**Challenge 1**
In the passage about Martin joining the team meeting, how old does Martin say the brand is?
**Challenge 2**
Write the next part of the story about Martin joining the team meeting, picking up right after its final sentence.

— BEGIN Text section —

The atmosphere in the room was welcoming, open. Martin continued: “I am here to contribute. But in order for me to do so I need to know who you are, where you’re from, what’s your story. Could we do a quick round of introductions?”

Everybody in the room introduced themselves; the entire process took probably twenty minutes. The facilitator nervously looked at his watch. The schedule for this session was already a bit delayed, but the new member of the team did not seem concerned with time. Every time a member of the team introduced him-or herself, Martin followed up with a question.

“Now,” Martin said after the round of introductions. “I get you now. I get you as individuals, I get you as a group, and I understand why each of you is passionate about our brand. But I don’t get your journey. You’ve seen places. Paris, London, New York. You’ve met people shaping your view on things during this journey. Help me onboard this journey. If I’m supposed to contribute constructively, I need to understand your context. I need to understand the unmet needs of people, their pain points. Could you please take me through your experiences so far? Who did you meet, what did you discuss with them, what did you take away from your encounters?”

The facilitator suggested that someone fill Martin in on all of this in the next break. Axel, the leader, agreed: “It is great to have you on board. We appreciate you taking the time to be with us and your willingness to contribute. I think we need to continue with what we were doing before you came. Please help us the best you can and someone from the team will give you a more in-depth update in a break.”

Martin ignored the plea to get the program of the day back on track from the leader. “Don’t forget the intensity it takes to bring the brand forward. Don’t forget how much it means that you are here, assembled as a team, working together as a team. We can change the lives of the consumers. We can design for their pain points and surprise and delight them. If we don’t, we will be left behind.”

Most of the team in the room looked at Martin with smiles. He instinctively took the role of the charismatic priest. With his face tilted upward in calm reflection, he communicated to all of us that he accepted his role as coach for the collective.

A few people, however, including Axel, were growing uncomfortable. They wanted to remain polite, but they were getting restless to shift the focus away from Martin and back to strategic thinking.

“Our brand is more than ninety years old,” Martin said. “And what our old colleagues have built, they have built with passion and dedication. We are standing on their shoulders and our mission is to bring the brand forward. That is why we are all here. We touch millions of people every day with our brand, we have the power to touch and change the lives of millions. But the times have changed. We live in the age of crowds and sharing economy. The revolution of the economy—the fourth revolution—is bigger than what anyone has ever seen. We will have digital highways and more money will be made in the coming years than in the past decades.”

— END Text section —
— BEGIN Data entries —

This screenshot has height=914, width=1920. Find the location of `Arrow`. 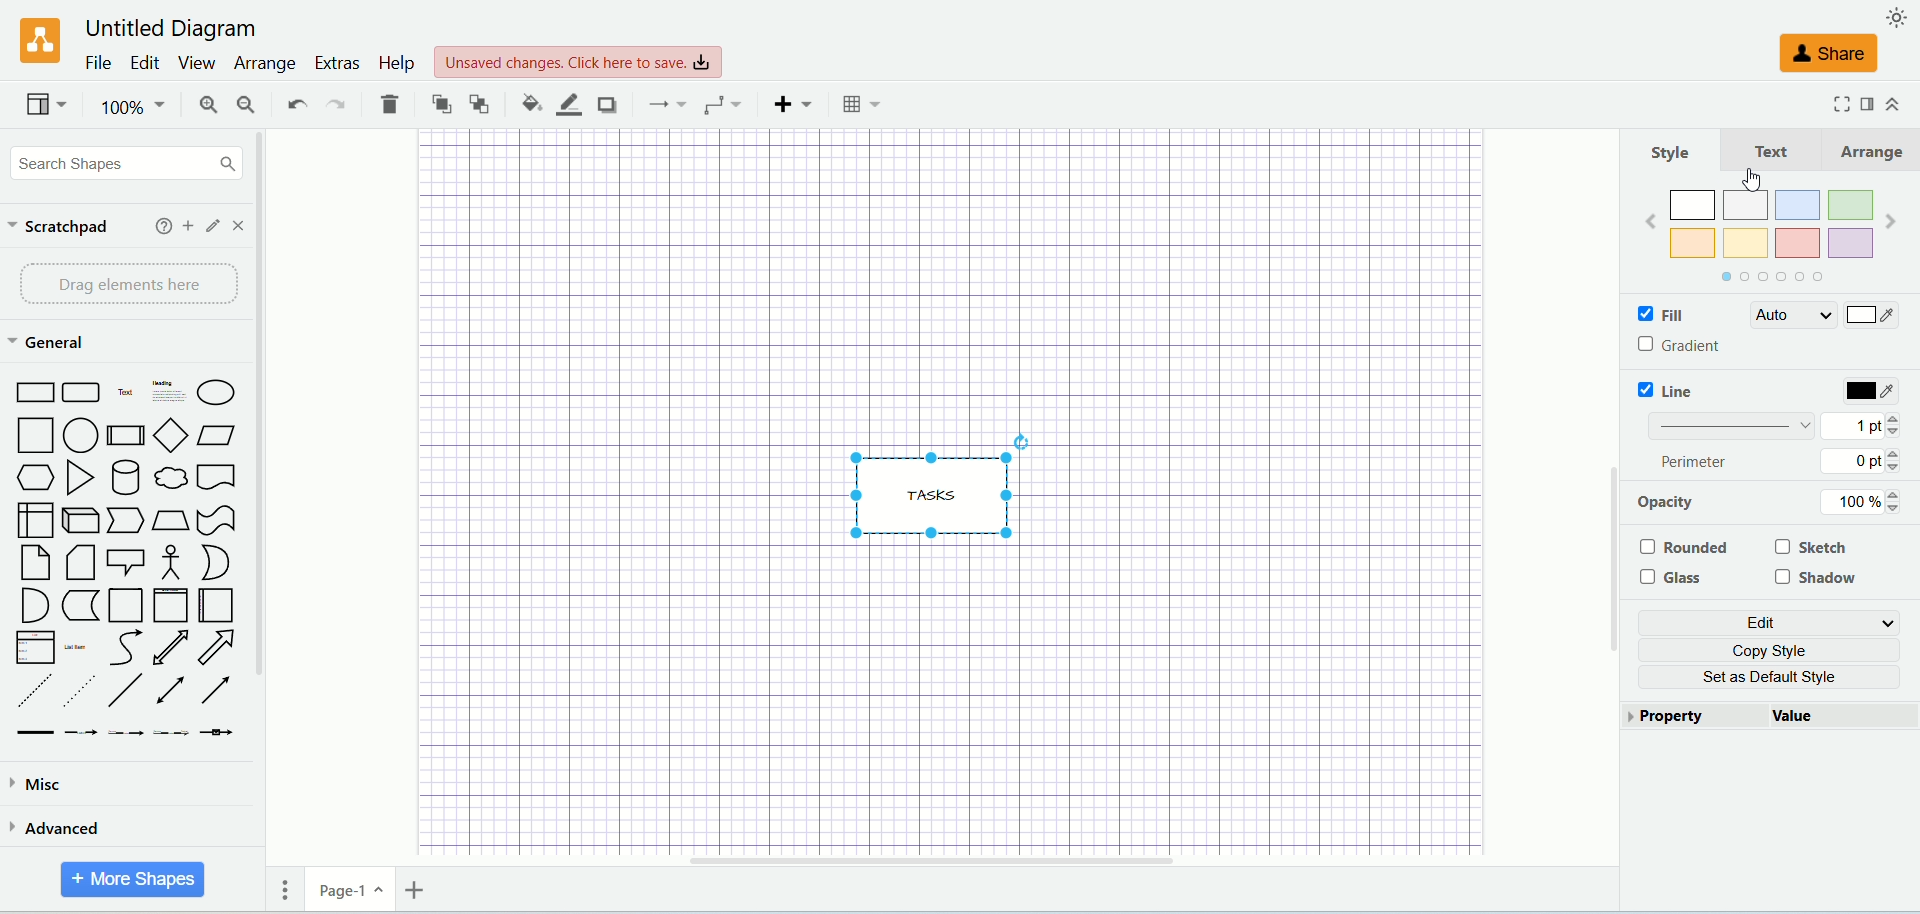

— END Data entries —
— BEGIN Data entries —

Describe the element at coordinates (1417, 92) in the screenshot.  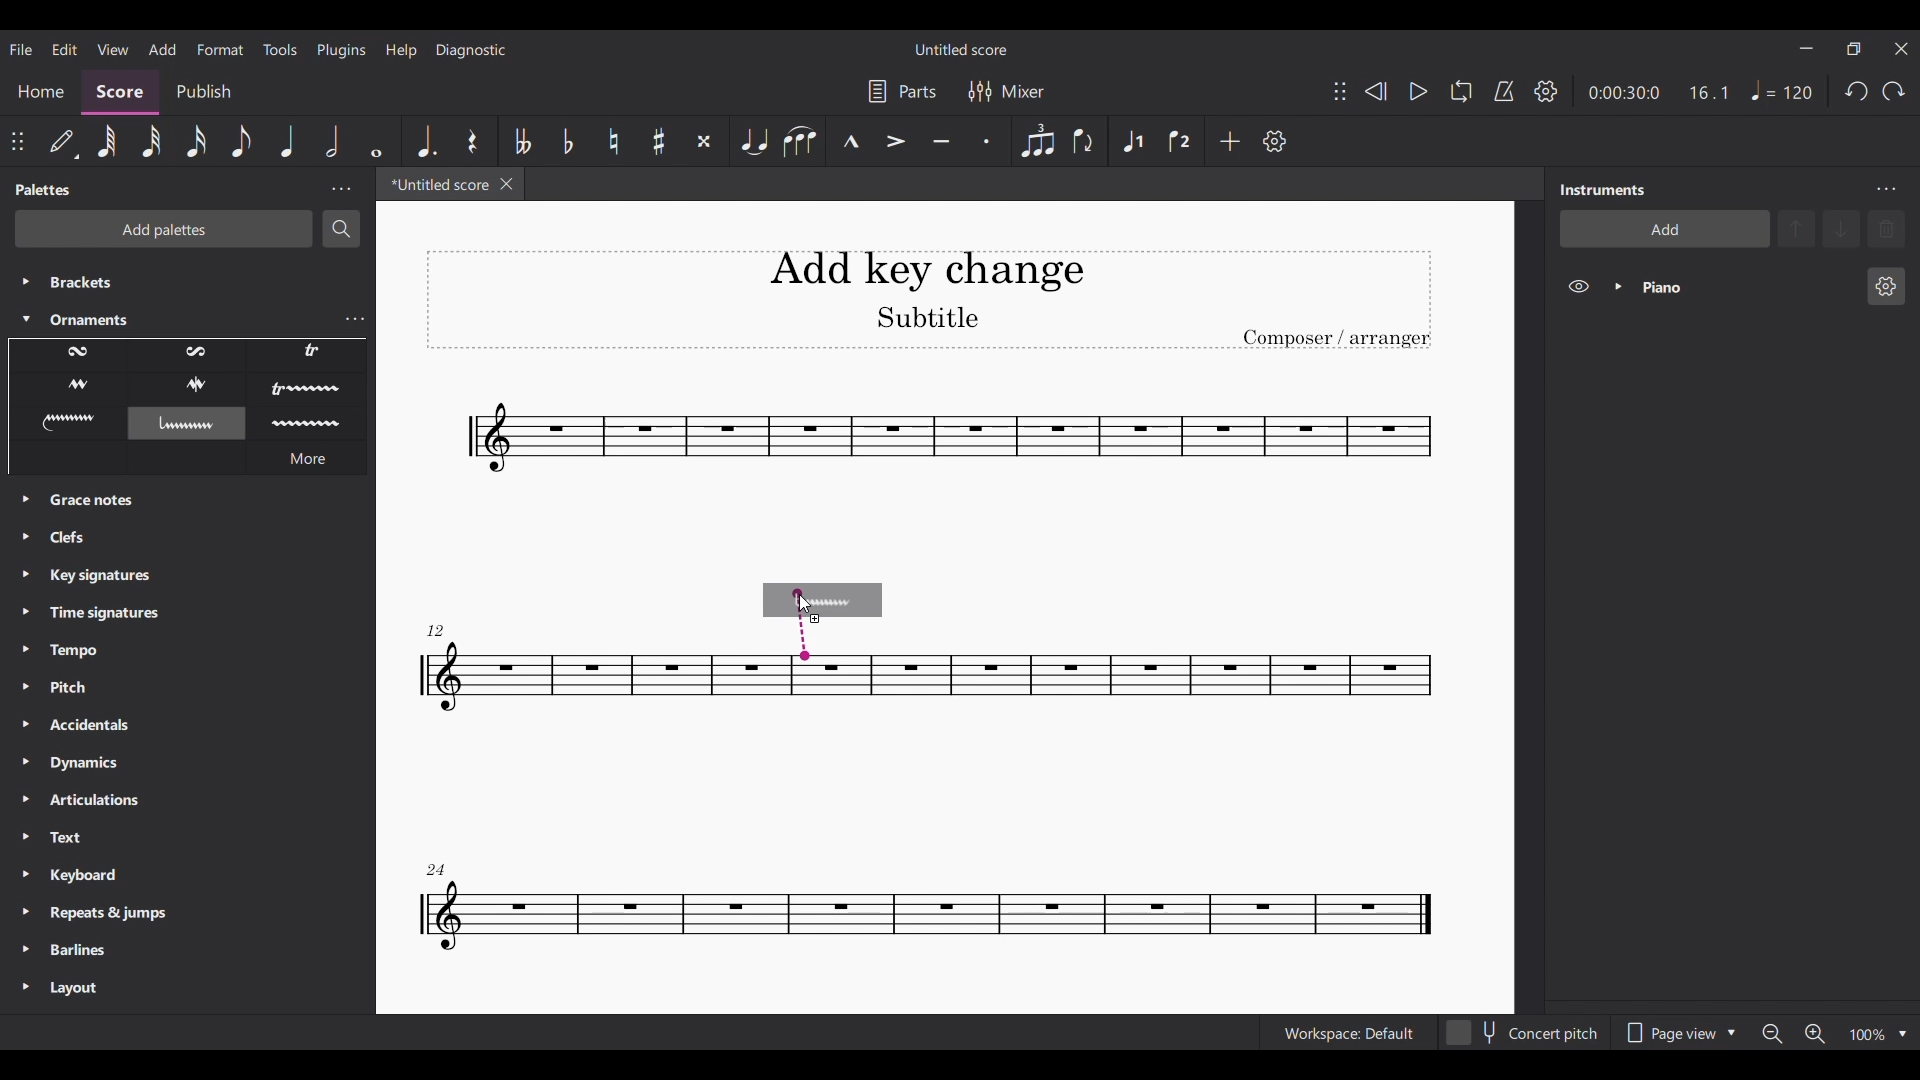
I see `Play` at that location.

— END Data entries —

**Final result 1**
More than ninety years old.

**Final result 2**
Martin took a pause for dramatic effect. He seemed to summon the next phrases from a deeply soulful place inside himself. “The millennial generation and data lakes will change everything we know. Just look at Apple or Uber. We don’t want to be like the taxi drivers that have been disrupted, do we guys?”

It all sounded somehow both tantalizing and scary, but what did it mean in practice? Axel couldn’t help taking a few notes despite his fears about the time. He wrote down “data lakes” and “disrupted taxi drivers” with thick underlines in his notebook.

“Let’s continue building on that foundation and take it into a new era,” Martin seemed poised to go on indefinitely.

“Time for group work, guys,” the facilitator interrupted him. “Think about what Martin shared with us in your next exercise, and Martin, you will join team two.”

And with that, Martin let go of his grip of the group and joined the program. But his willingness to obey the rules was short-lived. Every time the teams assembled again as a whole after teamwork, Martin was never shy about speaking up.

At 6:30 PM, everyone was tired. It was the fifth day in a row with workshops and heated debates, and time to wrap up and go for dinner. The facilitator thanked everybody for the hard work and the achievements so far.

“I also want to thank you,” Martin told the room while people were packing their bags. Everyone was desperate to get out of the cluttered workshop room with the stale air, but the urgency didn’t stop Martin from speaking. “I want to thank you for letting me join these important discussions. Discussions about our future. Discussions about where we are going. Passionate discussions where the team gets together and talks. The passion I sense in this room, on this day, should not just wither away and die. It should be kept alive. Because it is discussions like these that keep the brand alive.”

Most of us have probably met at least one or two Martins in our careers: so-called big shots with shortsighted assumptions, superficial mastery of jargon, and an inexhaustible hubris for hijacking creative discourse. For those of us in the business of trying to discover the truth about the world, Martin’s nonsense is an infuriating waste of time.

But if creativity has nothing to do with gurus like Martin or the guaranteed delivery of the design-thinking factory, how do we develop a relationship to a sustained creative process? What is sensemaking if we have no control over the results? After all, I am running a company filled with people. At a certain point, I need to achieve meaningful insights for myself and for my clients. We try to live in a receptive state of being, but we also need to develop a way to articulate our process to ourselves as well as to our clients.

I asked my colleagues and partners to share how they arrived at their most creative thinking. The following descriptions are strikingly different in procedure but they all contain an element of immersion: an empathic dive into another world. Instead of forgoing context, they embrace it. This thick data—stories, anecdotes, and analysis—characterizes the phenomenon I call grace.

1. Charlie

I need to be deeply immersed in the phenomenon I am dealing with for each and every project. For example, right now I need to understand tea in China. What does tea mean to the Chinese? What are their everyday relationships to tea? How are they treating it, talking about it, paying for it, giving it to each other? This immersion is not one directed effort; it is more like walking in the landscape of tea rather than memorizing everything about tea.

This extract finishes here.